- Work instructions: From the entries below, copy every line holding the word "dropdown".

- Source information:
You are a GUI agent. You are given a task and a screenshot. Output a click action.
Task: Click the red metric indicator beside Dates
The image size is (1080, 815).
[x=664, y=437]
--
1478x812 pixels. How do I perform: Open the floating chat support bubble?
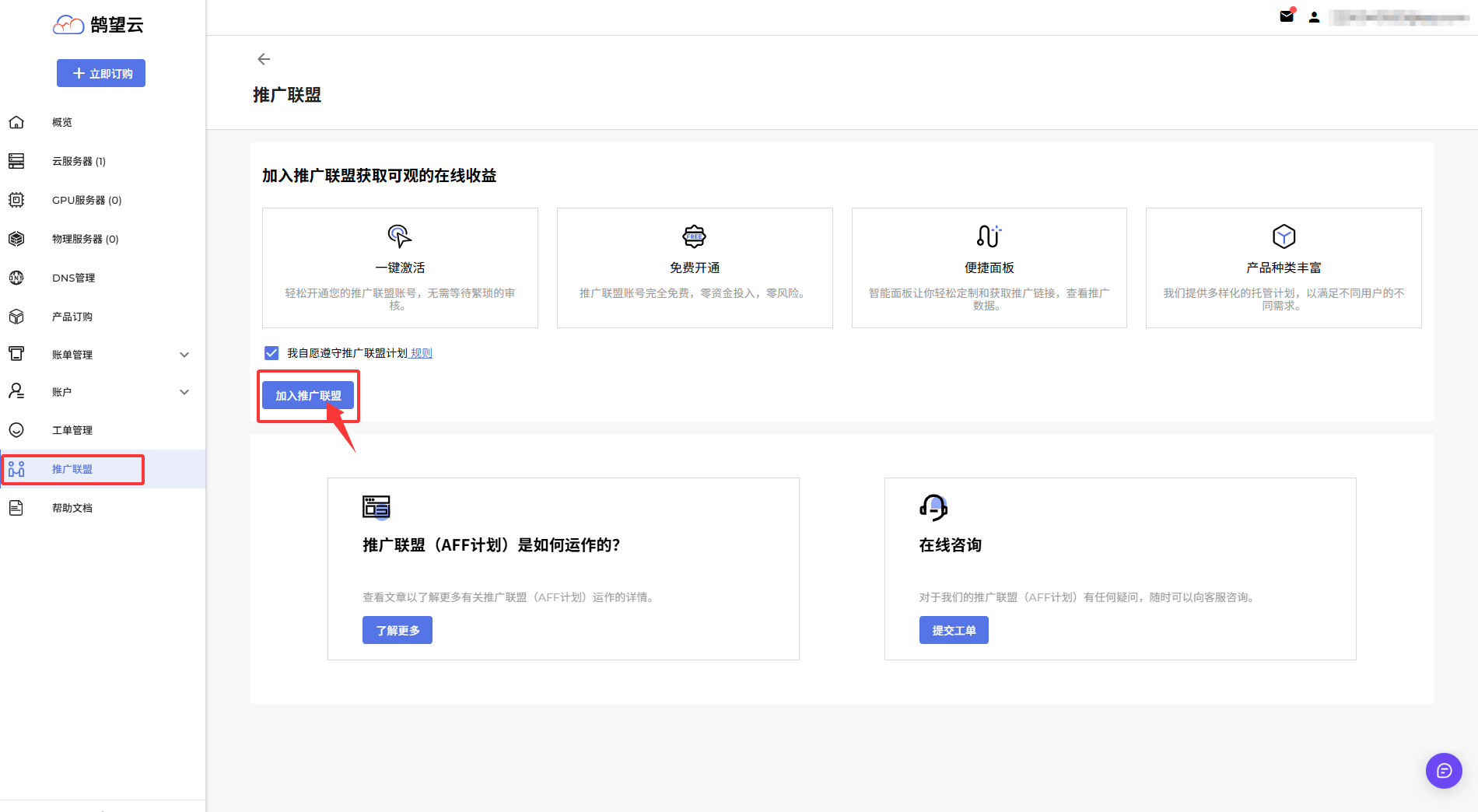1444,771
* * *
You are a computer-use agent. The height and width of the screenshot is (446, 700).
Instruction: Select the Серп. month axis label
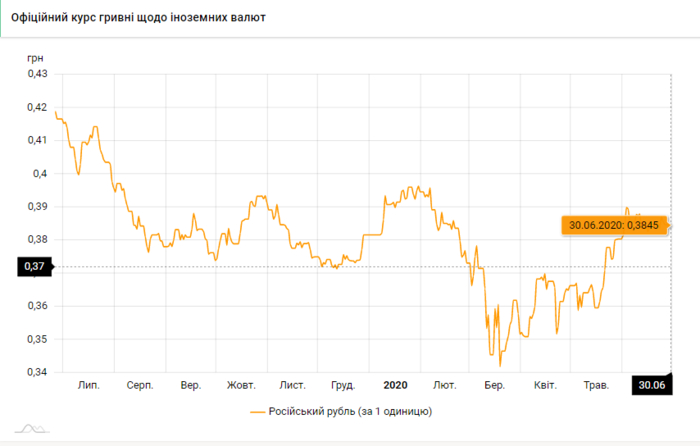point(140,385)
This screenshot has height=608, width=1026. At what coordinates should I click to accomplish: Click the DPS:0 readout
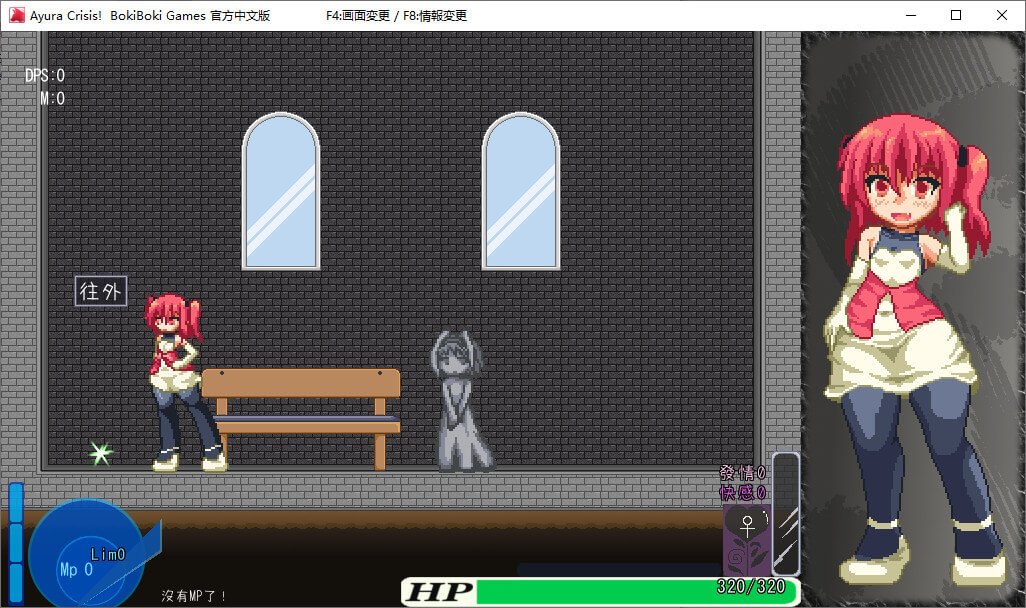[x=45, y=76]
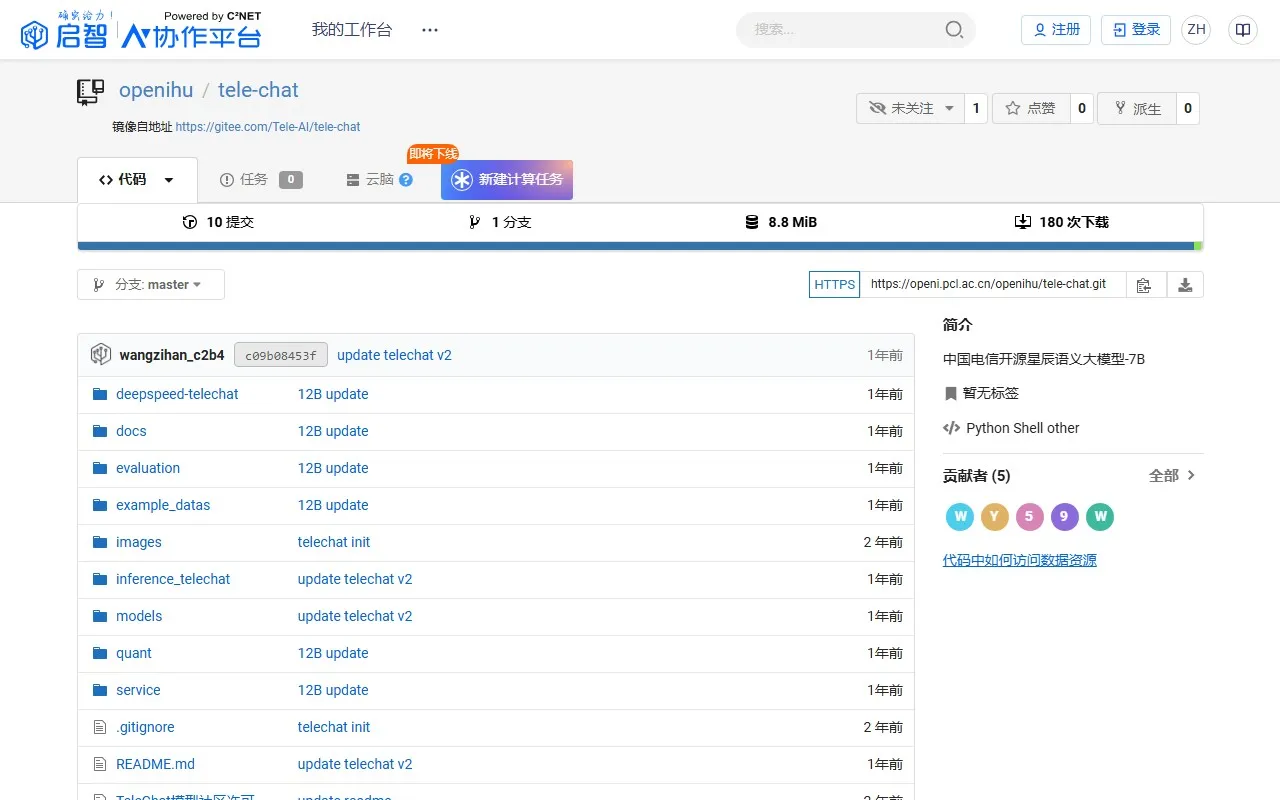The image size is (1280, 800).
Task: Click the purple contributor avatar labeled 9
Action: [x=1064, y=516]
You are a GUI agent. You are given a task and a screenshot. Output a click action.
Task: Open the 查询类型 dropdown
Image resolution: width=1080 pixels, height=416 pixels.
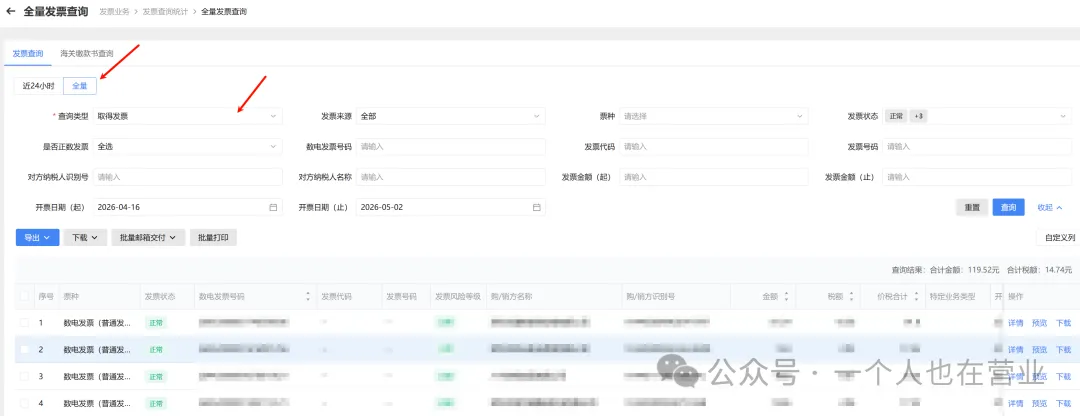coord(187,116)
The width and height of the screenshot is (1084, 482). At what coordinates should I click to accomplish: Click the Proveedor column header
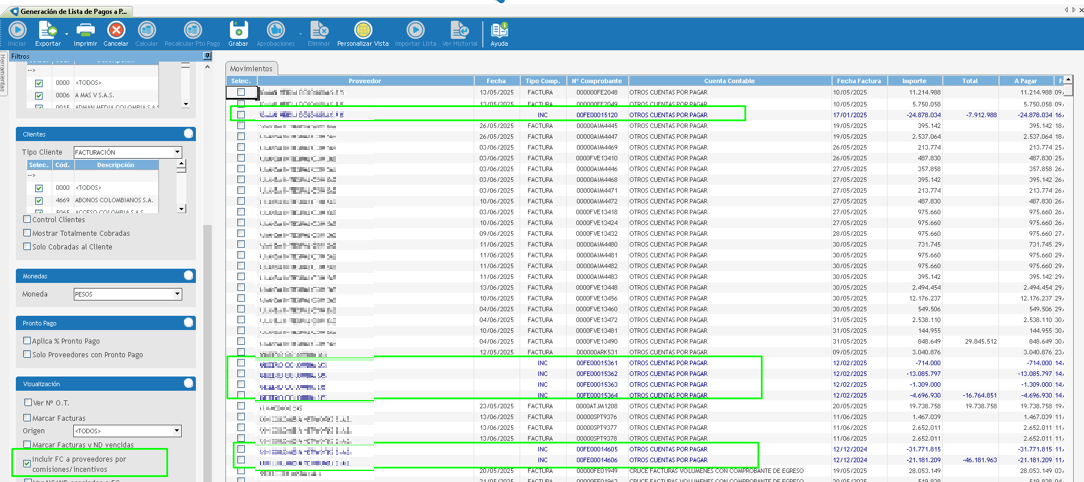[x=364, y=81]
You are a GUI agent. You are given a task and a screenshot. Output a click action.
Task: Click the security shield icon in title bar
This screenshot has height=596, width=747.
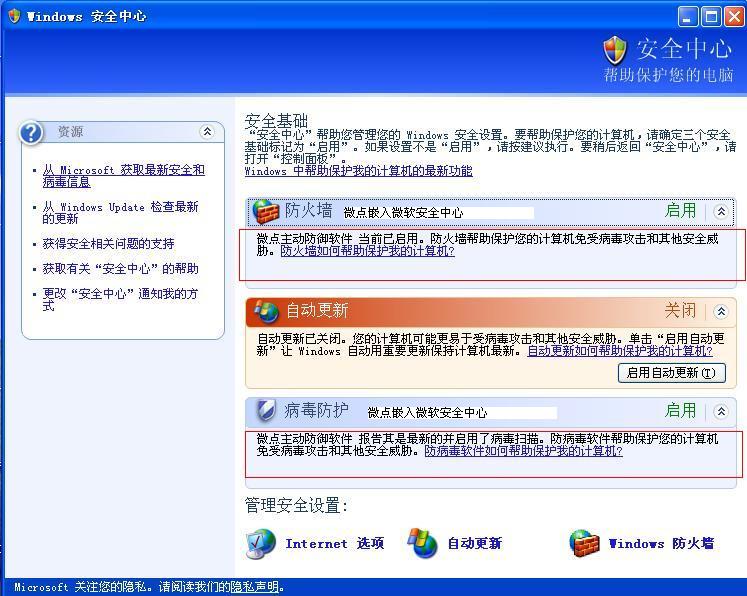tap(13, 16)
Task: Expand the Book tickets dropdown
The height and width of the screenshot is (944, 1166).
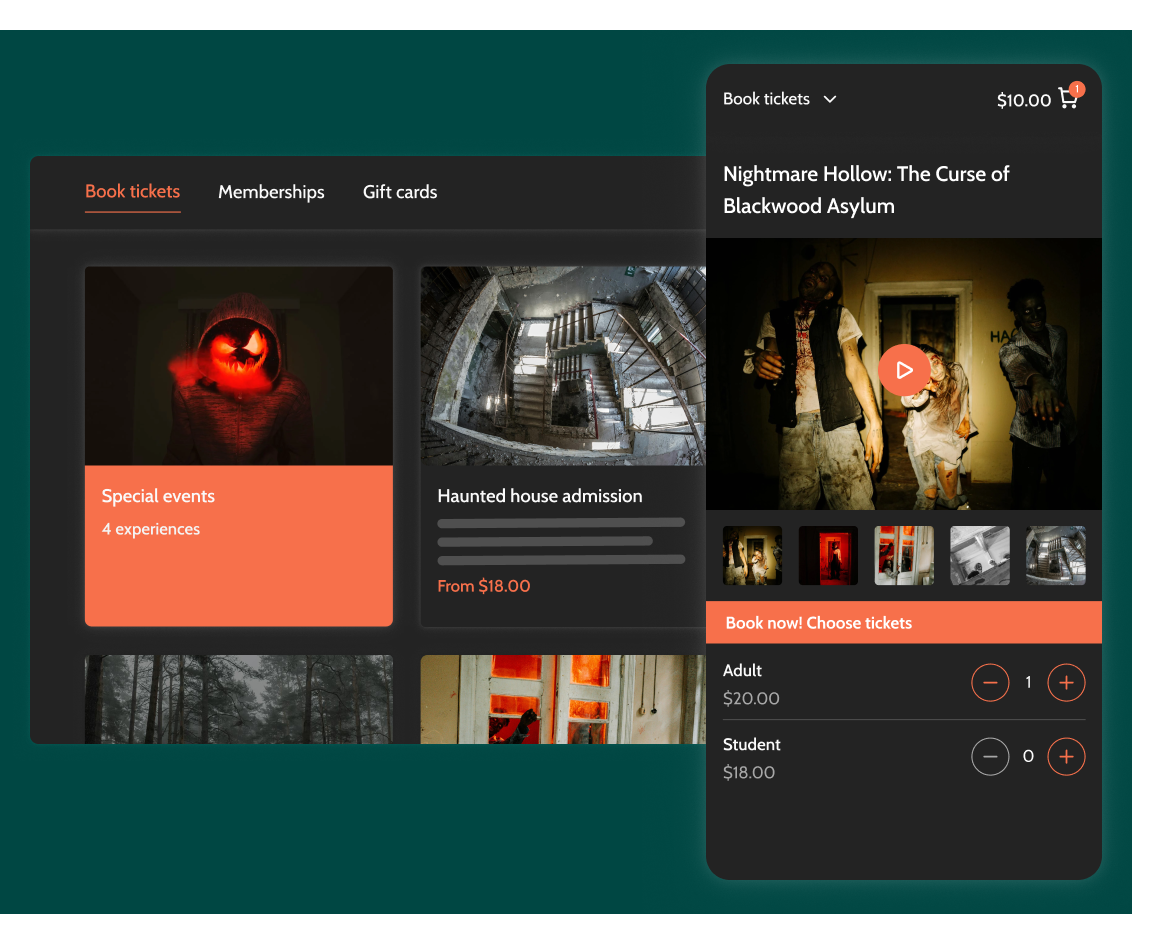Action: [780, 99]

- Answer below:
Task: Open the 查询类型 dropdown
Task: Expand the Book tickets dropdown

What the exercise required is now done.